**What you will do:** Could you copy every line in the listing below that has the word "agent"?

**Data for analysis:**
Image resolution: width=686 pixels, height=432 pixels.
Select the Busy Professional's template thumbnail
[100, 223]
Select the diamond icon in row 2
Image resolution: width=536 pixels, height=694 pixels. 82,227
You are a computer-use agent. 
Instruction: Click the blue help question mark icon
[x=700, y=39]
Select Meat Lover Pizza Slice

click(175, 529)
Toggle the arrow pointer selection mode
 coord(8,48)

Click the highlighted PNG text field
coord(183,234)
--
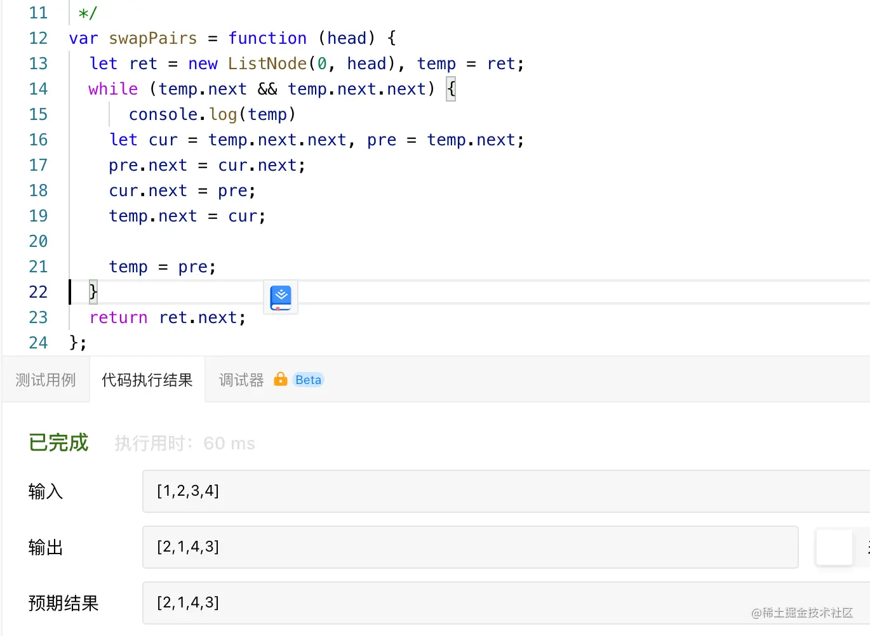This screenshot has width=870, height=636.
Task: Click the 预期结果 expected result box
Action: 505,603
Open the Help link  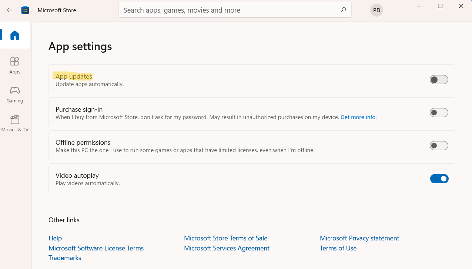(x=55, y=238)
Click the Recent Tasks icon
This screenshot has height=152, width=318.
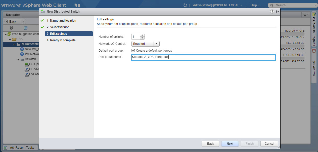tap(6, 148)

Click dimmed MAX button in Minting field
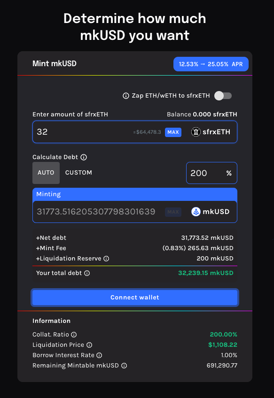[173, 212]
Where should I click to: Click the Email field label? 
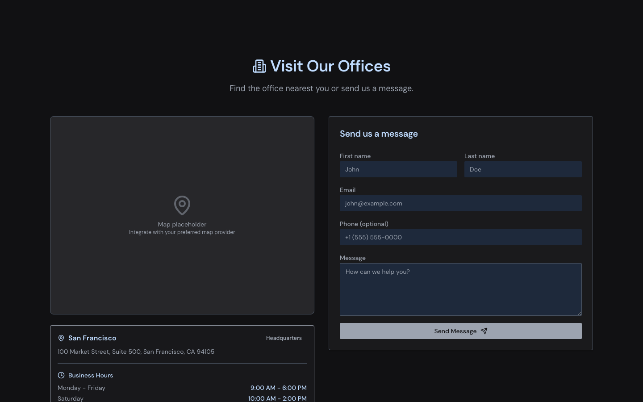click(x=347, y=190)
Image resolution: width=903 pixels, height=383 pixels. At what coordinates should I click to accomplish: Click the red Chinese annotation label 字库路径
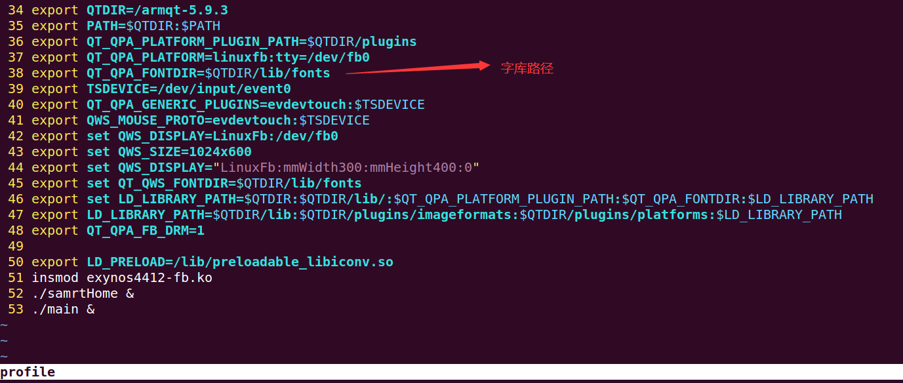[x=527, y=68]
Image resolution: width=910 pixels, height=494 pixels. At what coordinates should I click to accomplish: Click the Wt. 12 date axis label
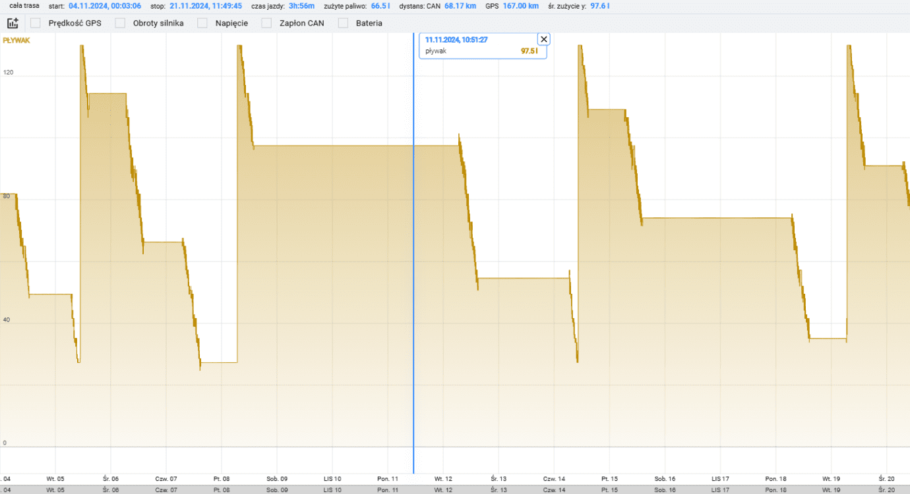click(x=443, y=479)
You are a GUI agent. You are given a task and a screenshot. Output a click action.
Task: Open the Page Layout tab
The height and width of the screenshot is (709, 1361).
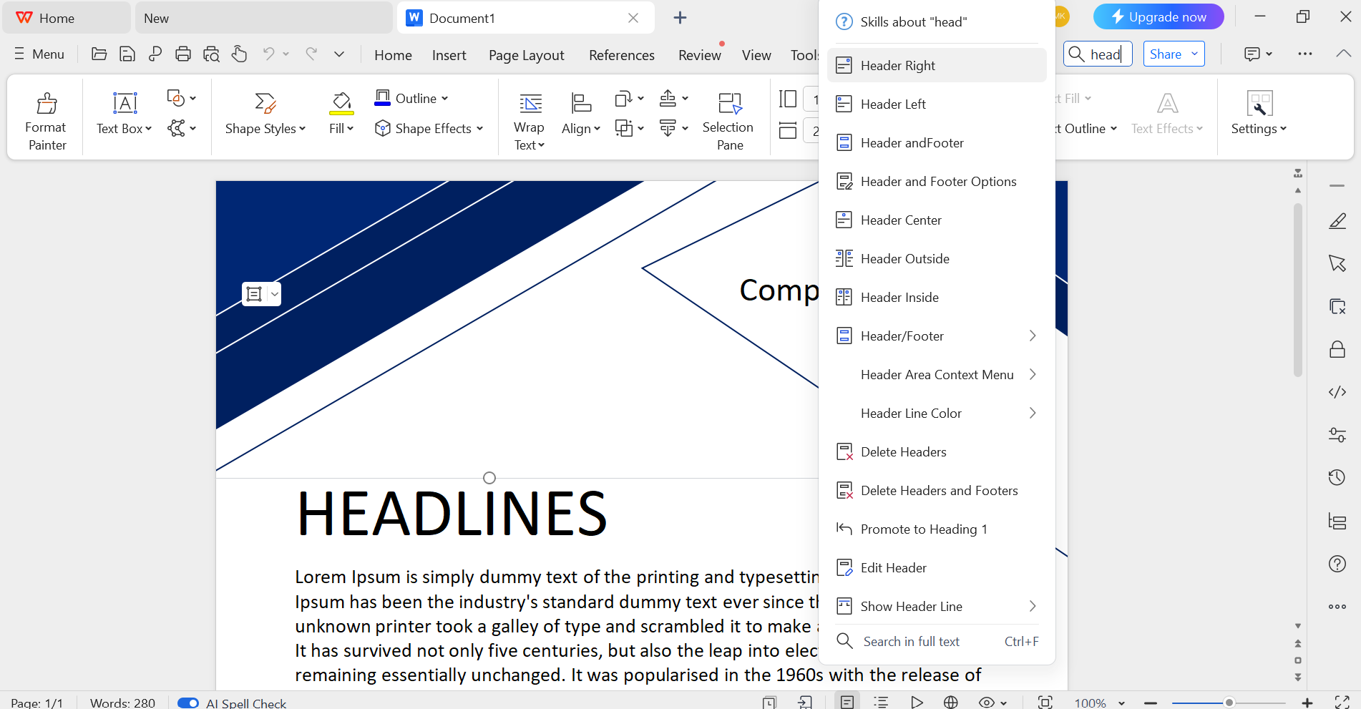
==
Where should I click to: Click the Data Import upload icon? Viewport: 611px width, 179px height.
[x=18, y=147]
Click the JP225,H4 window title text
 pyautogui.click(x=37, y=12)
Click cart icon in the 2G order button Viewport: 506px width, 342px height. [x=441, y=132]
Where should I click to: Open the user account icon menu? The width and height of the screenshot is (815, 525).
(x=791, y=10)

**Solution to the exercise:**
You are a computer-use agent. 
You are a GUI agent. You are given a task and a screenshot. Output a click action.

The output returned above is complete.